--- Start Text extract ---
For the next few weeks I walked around and read signs aloud to myself. It wasn't pretty, but it was progress. But now I'm faced with a new problem. The Japanese language itself. Because although I can read the Hirigana and Katakana (and a fraction of Kanji), I still have no idea what I'm reading. I'm kind of like a three year old that's figured out the alphabet, but still doesn't know what I'm reading. It usually ends up with me reading this;

and this;

So now I'm stuck. At this point I actually have to started reading those textbooks again, which goes against my incredibly lazy nature, not to mention the little voice that says "It'll just come with time... you don't actually have to TRY to do this."

So that's a gaijin's opinion (that means foreigner). It does get better everyday, but I've learned that I'm not going to get anywhere unless I work at it.

On a completely unrelated note, here are some pictures;

Possibly the most girly drink I've ever seen. It's a PINEAPPLE. With a CRAZY STRAW. I took a sip from it and my teeth almost fell out from all the sugar.
Smoked salmon and capers. The first I've seen in Japan. Man, I miss food like this.
--- End Text extract ---
--- Start Data lines ---
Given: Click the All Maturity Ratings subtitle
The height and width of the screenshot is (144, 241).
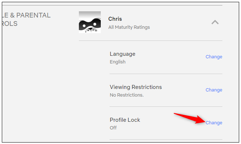Looking at the screenshot, I should (x=129, y=27).
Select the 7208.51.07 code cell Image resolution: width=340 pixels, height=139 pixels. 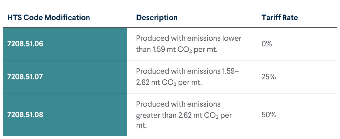(x=25, y=76)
--- End Data lines ---
▶ _Exercise task_
Answer these questions about the blog post on learning Japanese:
(a) What does the writer compare themselves to after learning to read the scripts?
(b) According to the blog post, what does the word "gaijin" mean?
(c) What was the pineapple drink served with?

▶ _Expected answer_
(a) A three-year-old who has figured out the alphabet but still doesn't know what they're reading.
(b) Foreigner.
(c) A crazy straw.